Ce samedi 23 mai 2026, dans le 10e arrondissement de Paris, l’écrivain et artiste Kobdigue Flavien, alias Kaar Kaas Sonn, a présenté deux livres au public, venu très nombreux. Dans « Grand remplacement » et « Cette constitution qui devrait nous protéger », il explore les fractures de l’immigration et l’effondrement de l’État de droit au Tchad.

La salle de la rue Albert Thomas était pleine comme un œuf. Étudiants, exilés, Tchadiens résidents et Français composaient l’assistance, tenue en haleine par l’auteur. À ses côtés, Makaila N’Guebla, ancien conseiller aux droits humains à la présidence tchadienne, et Madame Sohomti Ejangue Lottin, présidente de l’AFTATDIAS (Association des femmes tchadiennes amies de la diaspora).

« Grand remplacement » : un Tchadien, une fausse nationalité, un drame

Dans son premier livre, Kaar Kaas Sonn raconte l’histoire d’un jeune Tchadien arrivé en France. Pour obtenir ses papiers, il fait sa demande d’asile sous nationalité soudanaise, persuadé qu’avec le Tchad, il n’obtiendrait rien. Ce sera un parcours de combattant. Il se heurte à une réalité qu’il n’avait jamais imaginée. Face à la vie en France, il rencontre une sérieuse difficulté d’intégration. Jusqu’à commettre l’irréparable, il agresse et tue un homosexuel, croyant ainsi entrer au paradis. Il est arrêté, jugé, condamné. En France, les réalités ne sont pas les mêmes. Ces pratiques sont inacceptables.
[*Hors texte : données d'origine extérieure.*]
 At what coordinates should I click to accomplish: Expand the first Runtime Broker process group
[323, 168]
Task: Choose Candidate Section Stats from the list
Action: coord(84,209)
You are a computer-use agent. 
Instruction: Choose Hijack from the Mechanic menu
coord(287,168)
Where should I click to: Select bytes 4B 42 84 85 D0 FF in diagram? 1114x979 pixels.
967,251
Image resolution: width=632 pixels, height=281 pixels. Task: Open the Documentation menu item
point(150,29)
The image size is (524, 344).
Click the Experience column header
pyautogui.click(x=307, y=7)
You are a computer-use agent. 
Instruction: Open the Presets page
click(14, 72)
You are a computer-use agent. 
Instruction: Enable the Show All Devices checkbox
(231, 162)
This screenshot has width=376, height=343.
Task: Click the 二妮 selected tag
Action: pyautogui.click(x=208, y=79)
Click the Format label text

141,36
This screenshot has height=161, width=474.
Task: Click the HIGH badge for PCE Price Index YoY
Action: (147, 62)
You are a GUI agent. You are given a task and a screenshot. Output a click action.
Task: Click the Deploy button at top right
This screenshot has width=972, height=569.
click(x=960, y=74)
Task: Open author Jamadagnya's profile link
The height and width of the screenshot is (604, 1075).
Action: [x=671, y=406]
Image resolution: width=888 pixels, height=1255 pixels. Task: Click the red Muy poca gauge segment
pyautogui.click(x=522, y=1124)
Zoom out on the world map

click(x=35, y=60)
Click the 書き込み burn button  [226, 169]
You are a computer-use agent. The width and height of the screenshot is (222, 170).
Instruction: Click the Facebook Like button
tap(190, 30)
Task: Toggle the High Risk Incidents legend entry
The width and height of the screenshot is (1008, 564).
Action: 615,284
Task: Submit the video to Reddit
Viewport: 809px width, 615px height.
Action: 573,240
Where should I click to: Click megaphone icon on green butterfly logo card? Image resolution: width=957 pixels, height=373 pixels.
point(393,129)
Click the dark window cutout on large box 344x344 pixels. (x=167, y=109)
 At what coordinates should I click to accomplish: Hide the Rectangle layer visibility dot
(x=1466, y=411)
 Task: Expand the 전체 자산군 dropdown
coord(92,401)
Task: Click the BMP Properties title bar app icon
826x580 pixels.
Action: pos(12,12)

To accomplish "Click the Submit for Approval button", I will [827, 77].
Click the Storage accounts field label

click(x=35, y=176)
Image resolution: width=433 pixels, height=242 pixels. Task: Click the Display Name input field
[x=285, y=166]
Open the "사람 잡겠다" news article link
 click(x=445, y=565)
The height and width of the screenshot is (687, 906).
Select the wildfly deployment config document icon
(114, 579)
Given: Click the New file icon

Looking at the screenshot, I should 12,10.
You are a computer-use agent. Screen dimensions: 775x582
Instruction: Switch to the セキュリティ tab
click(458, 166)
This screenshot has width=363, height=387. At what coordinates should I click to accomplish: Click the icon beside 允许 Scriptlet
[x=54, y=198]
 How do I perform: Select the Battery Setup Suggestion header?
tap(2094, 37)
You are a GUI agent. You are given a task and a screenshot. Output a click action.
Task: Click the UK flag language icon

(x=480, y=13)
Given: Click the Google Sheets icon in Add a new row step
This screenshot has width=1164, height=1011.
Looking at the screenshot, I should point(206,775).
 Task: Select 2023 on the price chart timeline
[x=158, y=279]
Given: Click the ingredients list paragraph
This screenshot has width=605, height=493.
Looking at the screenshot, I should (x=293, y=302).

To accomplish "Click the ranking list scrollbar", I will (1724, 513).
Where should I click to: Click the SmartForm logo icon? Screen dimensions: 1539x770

L’auteur précise que le récit est fictif, mais qu’il part d’une expérience vécue. Lui-même a travaillé dans le social, en Mayenne, en contact permanent avec des migrants qu’il forme à l’intégration. Pourquoi un tchadien ? Parce qu’il connaît bien les réalités du pays. Quant au titre « Grand remplacement », il s’inspire de l’actualité politique française, où certains politiciens mettent en avant ce sujet.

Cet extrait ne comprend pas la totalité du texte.